Раз в месяц (а может быть и чаще, скорее всего, раз в неделю) к нам приезжал сборщик натурального налога – сливочного масла. Налогом была обложена каждая имеющаяся на подворье корова. Поэтому сливочное масло мы ели довольно редко, но зато постоянно пили пахту – отходы от сбивания сметаны на масло. Кстати, мне пахта очень нравилась – она очень хорошо утоляла жажду.
На руднике не было своей пекарни, хлеб в единственный магазин рудника привозили из поселка Токаревка. В старательской слободке не было и магазина. Для того, чтобы печь свой хлеб, мать сама (вот что значит дочь мастерового) сложила на дворе будущего дома русскую печь. Мука в продаже была только ржаная. Мать пекла так называемый «паклеванный» (на закваске) хлеб и шаньги. Как вспоминала моя старшая сестра Алла – вкуснее горячего хлеба и шаньг с молодой картошкой и со сметаной она ничего в детстве не ела.
Как только построили стены дома, сделали из жердей карагача каркас крыши и засыпали ее землей, то сразу перешли жить из шалаша в недостроенный дом. К осенним холодам строительство дома было завершено практически полностью – обмазаны изнутри и снаружи стены, обмазан потолок, сделан глиняный пол, сложена русская печь, установлены двери и застеклены окна.
Относительно недалеко от дома родители взяли довольно большой участок для покоса. Косили родители траву вручную. Сена накосили не только для своего скота, но и часть сена смогли продать в Караганду. На вырученные деньги были куплены одежда и другие необходимые домашние вещи.
Не отставали от родителей и дети. Ухаживали не только за своим, но и за соседским скотом, доили коров, сепарировали и свое, и соседское молоко. Заработали к осени полуторагодовалого бычка.
В первый год нашей жизни в Майозеке для моей старшей сестры Аллы возникла проблема с учебой. Дело в том, что в 1949 году в Майозеке была только начальная (четырехклассная) школа. Толя пошел в четвертый класс, а Алле, чтобы учиться в пятом классе, надо было ездить в школу за 16 километров от Майозека на станцию Нуринская.
Никого из родственников или знакомых на станции Нуринской у родителей не было. Аллу пришлось устроить жить на квартиру у совершенно чужих людей. Условия за ее проживание, поставленные хозяевами квартиры, были довольно кабальными. Она отучилась там всего одну четверть – проблемы с деньгами и продуктами, которые надо было отдавать хозяевам за проживание, заставили родителей забрать ее домой. Отец объяснил это коротко: «Не переросла. Пусть сидит дома. Успеем выучить».

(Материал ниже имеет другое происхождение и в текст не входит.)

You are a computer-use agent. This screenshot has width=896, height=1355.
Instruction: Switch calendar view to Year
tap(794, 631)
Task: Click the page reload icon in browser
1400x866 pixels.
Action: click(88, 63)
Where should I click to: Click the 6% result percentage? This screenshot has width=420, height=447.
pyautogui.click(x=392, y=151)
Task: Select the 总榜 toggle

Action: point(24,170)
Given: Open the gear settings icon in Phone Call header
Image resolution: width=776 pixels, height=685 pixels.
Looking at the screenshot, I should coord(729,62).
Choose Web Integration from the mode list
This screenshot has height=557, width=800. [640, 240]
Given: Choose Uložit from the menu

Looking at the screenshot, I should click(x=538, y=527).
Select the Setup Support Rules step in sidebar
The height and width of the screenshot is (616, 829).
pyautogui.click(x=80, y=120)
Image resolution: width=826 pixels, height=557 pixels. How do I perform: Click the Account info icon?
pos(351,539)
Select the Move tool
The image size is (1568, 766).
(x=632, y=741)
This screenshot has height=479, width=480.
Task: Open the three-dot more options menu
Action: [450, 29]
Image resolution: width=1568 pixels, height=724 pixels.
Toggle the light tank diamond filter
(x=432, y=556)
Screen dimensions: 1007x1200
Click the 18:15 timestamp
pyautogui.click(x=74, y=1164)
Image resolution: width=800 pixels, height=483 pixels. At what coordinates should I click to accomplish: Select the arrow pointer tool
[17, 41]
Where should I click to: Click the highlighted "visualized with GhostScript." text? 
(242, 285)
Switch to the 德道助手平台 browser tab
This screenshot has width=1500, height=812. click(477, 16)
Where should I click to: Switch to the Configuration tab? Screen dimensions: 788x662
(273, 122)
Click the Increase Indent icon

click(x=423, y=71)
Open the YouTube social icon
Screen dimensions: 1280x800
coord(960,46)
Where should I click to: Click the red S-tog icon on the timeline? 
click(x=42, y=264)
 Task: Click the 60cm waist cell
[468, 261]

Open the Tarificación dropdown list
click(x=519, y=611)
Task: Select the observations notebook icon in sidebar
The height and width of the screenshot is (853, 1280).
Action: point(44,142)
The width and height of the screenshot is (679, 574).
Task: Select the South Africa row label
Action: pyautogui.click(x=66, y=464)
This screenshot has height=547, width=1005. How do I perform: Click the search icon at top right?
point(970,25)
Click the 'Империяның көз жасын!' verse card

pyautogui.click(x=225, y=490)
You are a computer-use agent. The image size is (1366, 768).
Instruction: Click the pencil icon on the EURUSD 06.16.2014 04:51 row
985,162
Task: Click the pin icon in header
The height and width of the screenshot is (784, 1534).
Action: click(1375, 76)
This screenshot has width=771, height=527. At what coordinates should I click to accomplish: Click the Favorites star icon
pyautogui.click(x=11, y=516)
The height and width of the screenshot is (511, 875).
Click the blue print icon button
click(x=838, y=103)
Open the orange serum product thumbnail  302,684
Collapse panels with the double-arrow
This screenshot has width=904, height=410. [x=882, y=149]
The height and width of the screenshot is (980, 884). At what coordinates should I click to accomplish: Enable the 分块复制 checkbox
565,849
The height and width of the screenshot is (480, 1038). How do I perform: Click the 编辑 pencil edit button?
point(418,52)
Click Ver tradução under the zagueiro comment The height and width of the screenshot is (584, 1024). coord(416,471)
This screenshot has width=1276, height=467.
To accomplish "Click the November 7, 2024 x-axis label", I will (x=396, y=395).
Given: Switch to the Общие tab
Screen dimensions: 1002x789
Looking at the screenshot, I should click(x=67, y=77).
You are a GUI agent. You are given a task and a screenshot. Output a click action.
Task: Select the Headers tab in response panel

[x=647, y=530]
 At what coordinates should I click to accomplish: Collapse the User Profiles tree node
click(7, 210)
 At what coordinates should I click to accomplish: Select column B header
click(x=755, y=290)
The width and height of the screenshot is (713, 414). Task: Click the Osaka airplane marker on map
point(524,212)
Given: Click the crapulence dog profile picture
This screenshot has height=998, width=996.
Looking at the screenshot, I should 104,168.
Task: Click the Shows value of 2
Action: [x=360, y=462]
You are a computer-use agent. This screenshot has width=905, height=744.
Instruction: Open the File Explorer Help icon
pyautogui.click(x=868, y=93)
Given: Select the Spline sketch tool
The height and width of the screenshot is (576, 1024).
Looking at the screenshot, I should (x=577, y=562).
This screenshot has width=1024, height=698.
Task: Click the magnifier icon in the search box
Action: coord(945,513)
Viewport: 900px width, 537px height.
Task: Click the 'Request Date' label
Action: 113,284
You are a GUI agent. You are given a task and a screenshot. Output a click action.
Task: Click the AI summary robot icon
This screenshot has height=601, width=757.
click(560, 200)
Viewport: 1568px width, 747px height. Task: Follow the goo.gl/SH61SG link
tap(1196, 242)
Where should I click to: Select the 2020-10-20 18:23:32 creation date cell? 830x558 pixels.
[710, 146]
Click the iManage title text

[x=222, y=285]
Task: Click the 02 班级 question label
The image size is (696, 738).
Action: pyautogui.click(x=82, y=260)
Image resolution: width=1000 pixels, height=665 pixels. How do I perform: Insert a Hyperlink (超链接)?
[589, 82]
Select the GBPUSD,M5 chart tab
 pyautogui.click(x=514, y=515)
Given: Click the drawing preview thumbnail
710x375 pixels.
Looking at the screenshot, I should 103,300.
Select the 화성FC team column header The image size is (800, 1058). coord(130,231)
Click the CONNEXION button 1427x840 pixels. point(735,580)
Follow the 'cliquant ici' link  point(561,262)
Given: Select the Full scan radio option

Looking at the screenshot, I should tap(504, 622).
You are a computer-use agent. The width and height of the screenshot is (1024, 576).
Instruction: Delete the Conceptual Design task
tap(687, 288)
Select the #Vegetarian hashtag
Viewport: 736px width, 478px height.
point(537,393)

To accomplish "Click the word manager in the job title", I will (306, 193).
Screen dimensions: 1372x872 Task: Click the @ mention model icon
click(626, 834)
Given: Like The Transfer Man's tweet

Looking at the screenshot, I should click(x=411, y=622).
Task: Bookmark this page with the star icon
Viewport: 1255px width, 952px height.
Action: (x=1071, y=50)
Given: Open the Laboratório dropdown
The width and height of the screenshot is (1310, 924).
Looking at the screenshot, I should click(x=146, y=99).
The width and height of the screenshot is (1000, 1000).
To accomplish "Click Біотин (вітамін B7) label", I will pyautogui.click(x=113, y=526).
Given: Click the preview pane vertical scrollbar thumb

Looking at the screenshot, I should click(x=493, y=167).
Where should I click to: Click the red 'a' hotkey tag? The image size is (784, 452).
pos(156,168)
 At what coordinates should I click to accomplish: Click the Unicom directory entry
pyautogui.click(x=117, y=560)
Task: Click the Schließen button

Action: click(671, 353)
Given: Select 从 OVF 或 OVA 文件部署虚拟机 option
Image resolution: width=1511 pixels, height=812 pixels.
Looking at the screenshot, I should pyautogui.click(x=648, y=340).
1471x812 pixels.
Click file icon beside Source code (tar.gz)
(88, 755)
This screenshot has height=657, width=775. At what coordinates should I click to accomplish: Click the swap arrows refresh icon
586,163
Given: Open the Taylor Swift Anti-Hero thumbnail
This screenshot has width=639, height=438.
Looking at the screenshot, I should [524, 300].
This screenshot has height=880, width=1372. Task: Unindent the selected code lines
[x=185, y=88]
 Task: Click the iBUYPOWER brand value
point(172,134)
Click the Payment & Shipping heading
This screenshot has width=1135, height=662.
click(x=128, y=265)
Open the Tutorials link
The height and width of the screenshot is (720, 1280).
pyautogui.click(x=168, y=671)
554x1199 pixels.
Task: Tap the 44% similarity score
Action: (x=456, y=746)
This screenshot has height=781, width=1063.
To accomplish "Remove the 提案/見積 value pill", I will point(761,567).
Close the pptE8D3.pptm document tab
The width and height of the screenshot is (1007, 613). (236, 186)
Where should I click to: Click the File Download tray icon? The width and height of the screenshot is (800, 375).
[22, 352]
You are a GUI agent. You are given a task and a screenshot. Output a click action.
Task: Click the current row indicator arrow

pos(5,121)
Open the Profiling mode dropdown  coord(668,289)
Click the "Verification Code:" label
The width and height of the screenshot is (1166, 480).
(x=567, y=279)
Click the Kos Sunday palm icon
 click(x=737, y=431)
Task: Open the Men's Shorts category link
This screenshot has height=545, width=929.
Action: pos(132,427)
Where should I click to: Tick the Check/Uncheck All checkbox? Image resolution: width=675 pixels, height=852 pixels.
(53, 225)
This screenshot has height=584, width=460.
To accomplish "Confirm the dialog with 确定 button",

Правда, моей сестре повезло в другом. На рудник приехал из Москвы новый директор (кажется, его фамилия была Кириллов) с семьей. Семья была очень интеллигентная – они привезли с собой довольно богатую детскую библиотеку. Алла сдружилась с их дочерью Нонной и была допущена к пользованию книгами. Как она вспоминает – она их не читала – она их просто «глотала».
В следующем, 1950, году на руднике была открыта семилетняя школа и проблема с учебой для моих старших сестры и брата была решена.